Non è stato bello, di più.
La cortina di fumo che aleggia nei sogni si era disvelata.
È stato incontrollabile perché non avevamo mai visto così nitidamente.
Ci credevamo perché era tutto possibile, perché era stato possibile svettare in mezzo all’aria a pochi minuti dalla fine e infilarla alle spalle di Buffon.
Sotto la loro curva. A casa loro.
Ci credevamo anche razionalmente, per questo avevamo paura e ragionevole sicurezza al contempo.
Perché un calcio così e 91 punti nessuno di noi li aveva mai visti.
Mi direte “vabbè ma conta vincere (verissimo! ndr), ancora stai a pensare a ciò che sarebbe potuto essere e non è stato?”.
Certo. Ma è stata una delle emozioni più forti della mia vita.

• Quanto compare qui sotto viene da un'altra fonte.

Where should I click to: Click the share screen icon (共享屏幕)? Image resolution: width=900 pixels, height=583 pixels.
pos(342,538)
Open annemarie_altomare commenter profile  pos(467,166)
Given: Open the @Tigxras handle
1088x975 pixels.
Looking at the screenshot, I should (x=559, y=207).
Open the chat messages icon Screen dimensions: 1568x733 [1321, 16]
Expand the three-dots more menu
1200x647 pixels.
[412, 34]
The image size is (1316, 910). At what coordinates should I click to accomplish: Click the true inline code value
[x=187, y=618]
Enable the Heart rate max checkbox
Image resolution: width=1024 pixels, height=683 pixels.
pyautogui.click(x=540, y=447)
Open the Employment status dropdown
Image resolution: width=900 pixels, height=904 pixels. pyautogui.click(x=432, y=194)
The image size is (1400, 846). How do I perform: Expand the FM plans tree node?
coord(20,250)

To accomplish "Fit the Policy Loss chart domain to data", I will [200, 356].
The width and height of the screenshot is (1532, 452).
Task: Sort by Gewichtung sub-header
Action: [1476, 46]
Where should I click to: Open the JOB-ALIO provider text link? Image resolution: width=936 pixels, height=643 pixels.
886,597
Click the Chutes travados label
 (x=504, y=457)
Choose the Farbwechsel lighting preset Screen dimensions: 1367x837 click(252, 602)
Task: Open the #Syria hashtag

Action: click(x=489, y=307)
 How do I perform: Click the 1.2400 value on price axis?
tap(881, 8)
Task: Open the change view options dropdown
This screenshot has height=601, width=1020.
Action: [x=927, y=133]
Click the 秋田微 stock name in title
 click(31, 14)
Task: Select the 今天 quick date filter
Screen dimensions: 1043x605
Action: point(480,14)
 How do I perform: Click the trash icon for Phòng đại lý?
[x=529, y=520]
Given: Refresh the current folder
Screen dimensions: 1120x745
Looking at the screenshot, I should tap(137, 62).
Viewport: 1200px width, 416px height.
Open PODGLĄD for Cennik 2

Quella calcistica sicuramente.
Perché chi ha questa malattia non può farne a meno…perché non ricordo nulla da dopo il gol in poi eccetto mio padre e mio fratello addosso a me, per terra e senza voce; perché chiamai il mio amico per andare a Capodichino nel cuore della notte e perché per 48 ore non ho lavorato, non ho pensato ad altro, non ho fatto nient’altro che rivedere il 26 che la insaccava.